Black seed extracts help inhibit the absorption of glucose in the intestines and improve glucose tolerance in laboratory animals, according to a study published in the January 2009 issue of the “Journal of Ethnopharmacology.” Another study in a 2009 issue of the “Bangladesh Journal of Pharmacology” reveals that crude Nigella sativa extracts reduce damage to beta cells in the pancreas, which are responsible for the production of insulin. This might lower the risk of type 1 diabetes, the study says. An article in the April 2011 issue of the “Journal of Endocrinology and Metabolism” reaffirms that thymoquinone found in black seeds can prevent the development of type 1 diabetes and increase the insulin sensitivity of liver cells, which helps prevent type 2 diabetes. Black seed extracts also possess significant antioxidant activity and might protect the pancreatic cells against the harmful effects of free-radicals, the study says.

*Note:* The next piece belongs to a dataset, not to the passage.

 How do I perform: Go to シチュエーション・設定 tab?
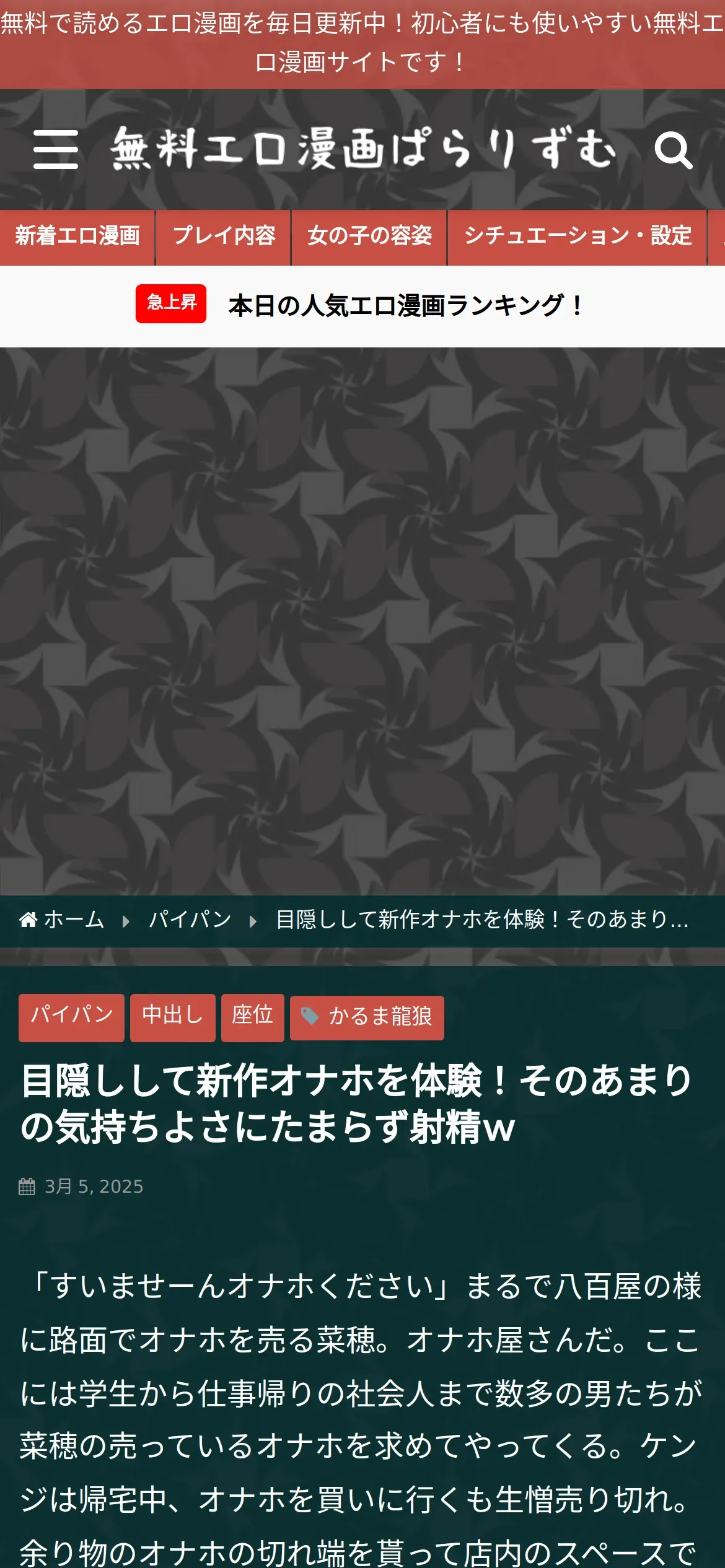tap(578, 237)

The side effects and drug interactions of black seeds have not been studied extensively. Black seed oil ointments might lead to allergic rash and contact dermatitis in some cases. Oral administration of high doses of the herb caused liver and kidney damage in laboratory animals, says the Memorial Sloan-Kettering Cancer Center, and similar reactions might occur in humans as well. The supplements might also lower the intra-cellular concentration of drugs such as acetaminophen, codeine, cyclosporin and erythromycin.

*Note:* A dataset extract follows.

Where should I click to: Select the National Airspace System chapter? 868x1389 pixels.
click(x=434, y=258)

You must talk to a doctor before using black seed supplements to prevent or treat diabetes. Remember that the Food and Drug Administration, or FDA, does not monitor the sale of these supplements in the U.S., so make sure supplements have been tested for safety and efficacy. You might also look for the USP logo, which is awarded by the U.S. Pharmacopeial Convention to supplements that have been submitted for voluntary safety tests.